_PROBLEM REQUIREMENTS:_ Exact repetition of every entry is required.

**** SUPPLIED MATERIAL

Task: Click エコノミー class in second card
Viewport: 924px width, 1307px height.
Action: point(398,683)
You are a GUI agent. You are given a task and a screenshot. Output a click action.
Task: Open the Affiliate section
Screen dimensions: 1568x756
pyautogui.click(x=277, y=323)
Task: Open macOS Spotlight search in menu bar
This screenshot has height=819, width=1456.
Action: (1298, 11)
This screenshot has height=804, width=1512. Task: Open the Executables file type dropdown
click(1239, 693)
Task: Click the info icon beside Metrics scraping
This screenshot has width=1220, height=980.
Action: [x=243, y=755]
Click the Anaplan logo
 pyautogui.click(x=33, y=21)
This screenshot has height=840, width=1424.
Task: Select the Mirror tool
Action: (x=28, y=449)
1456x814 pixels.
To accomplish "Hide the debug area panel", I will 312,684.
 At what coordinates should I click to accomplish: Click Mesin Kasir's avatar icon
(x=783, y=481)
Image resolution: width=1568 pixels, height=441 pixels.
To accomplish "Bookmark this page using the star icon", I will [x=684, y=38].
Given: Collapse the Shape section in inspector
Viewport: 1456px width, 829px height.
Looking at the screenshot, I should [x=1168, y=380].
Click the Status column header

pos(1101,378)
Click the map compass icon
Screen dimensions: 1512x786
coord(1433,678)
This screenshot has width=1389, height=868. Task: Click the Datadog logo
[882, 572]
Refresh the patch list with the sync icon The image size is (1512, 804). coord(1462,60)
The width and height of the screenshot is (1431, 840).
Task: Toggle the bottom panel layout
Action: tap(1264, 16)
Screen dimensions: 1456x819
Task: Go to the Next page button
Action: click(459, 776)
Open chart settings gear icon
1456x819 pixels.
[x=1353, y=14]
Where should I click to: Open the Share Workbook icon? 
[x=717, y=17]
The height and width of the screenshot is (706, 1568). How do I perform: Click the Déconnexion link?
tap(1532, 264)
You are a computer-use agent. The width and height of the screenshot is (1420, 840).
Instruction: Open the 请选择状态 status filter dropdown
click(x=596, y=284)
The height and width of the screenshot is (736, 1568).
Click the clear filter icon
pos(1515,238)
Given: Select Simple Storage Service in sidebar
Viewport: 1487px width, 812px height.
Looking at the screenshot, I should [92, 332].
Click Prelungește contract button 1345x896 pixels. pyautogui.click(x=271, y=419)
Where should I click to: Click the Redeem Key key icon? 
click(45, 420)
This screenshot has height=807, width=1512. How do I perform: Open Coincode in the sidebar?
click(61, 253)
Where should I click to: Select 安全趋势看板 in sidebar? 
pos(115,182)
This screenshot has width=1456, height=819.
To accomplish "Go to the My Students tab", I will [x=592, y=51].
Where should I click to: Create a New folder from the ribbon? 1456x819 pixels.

********

_OUTPUT FOR THIS EXERCISE:_
Task: Click エコノミー class in second card
Viewport: 924px width, 1307px height.
Action: point(398,683)
You are a GUI agent. You are given a task and a screenshot. Output a click action.
Task: Open the Affiliate section
Screen dimensions: 1568x756
pyautogui.click(x=277, y=323)
Task: Open macOS Spotlight search in menu bar
This screenshot has height=819, width=1456.
Action: (1298, 11)
This screenshot has height=804, width=1512. Task: Open the Executables file type dropdown
click(1239, 693)
Task: Click the info icon beside Metrics scraping
This screenshot has width=1220, height=980.
Action: [x=243, y=755]
Click the Anaplan logo
 pyautogui.click(x=33, y=21)
This screenshot has height=840, width=1424.
Task: Select the Mirror tool
Action: (x=28, y=449)
1456x814 pixels.
To accomplish "Hide the debug area panel", I will 312,684.
 At what coordinates should I click to accomplish: Click Mesin Kasir's avatar icon
(x=783, y=481)
Image resolution: width=1568 pixels, height=441 pixels.
To accomplish "Bookmark this page using the star icon", I will [x=684, y=38].
Given: Collapse the Shape section in inspector
Viewport: 1456px width, 829px height.
Looking at the screenshot, I should [x=1168, y=380].
Click the Status column header

pos(1101,378)
Click the map compass icon
Screen dimensions: 1512x786
coord(1433,678)
This screenshot has width=1389, height=868. Task: Click the Datadog logo
[882, 572]
Refresh the patch list with the sync icon The image size is (1512, 804). coord(1462,60)
The width and height of the screenshot is (1431, 840).
Task: Toggle the bottom panel layout
Action: tap(1264, 16)
Screen dimensions: 1456x819
Task: Go to the Next page button
Action: click(459, 776)
Open chart settings gear icon
1456x819 pixels.
[x=1353, y=14]
Where should I click to: Open the Share Workbook icon? 
[x=717, y=17]
The height and width of the screenshot is (706, 1568). How do I perform: Click the Déconnexion link?
tap(1532, 264)
You are a computer-use agent. The width and height of the screenshot is (1420, 840).
Instruction: Open the 请选择状态 status filter dropdown
click(x=596, y=284)
The height and width of the screenshot is (736, 1568).
Click the clear filter icon
pos(1515,238)
Given: Select Simple Storage Service in sidebar
Viewport: 1487px width, 812px height.
Looking at the screenshot, I should [92, 332].
Click Prelungește contract button 1345x896 pixels. pyautogui.click(x=271, y=419)
Where should I click to: Click the Redeem Key key icon? 
click(45, 420)
This screenshot has height=807, width=1512. How do I perform: Open Coincode in the sidebar?
click(61, 253)
Where should I click to: Select 安全趋势看板 in sidebar? 
pos(115,182)
This screenshot has width=1456, height=819.
To accomplish "Go to the My Students tab", I will [x=592, y=51].
Where should I click to: Create a New folder from the ribbon? 1456x819 pixels.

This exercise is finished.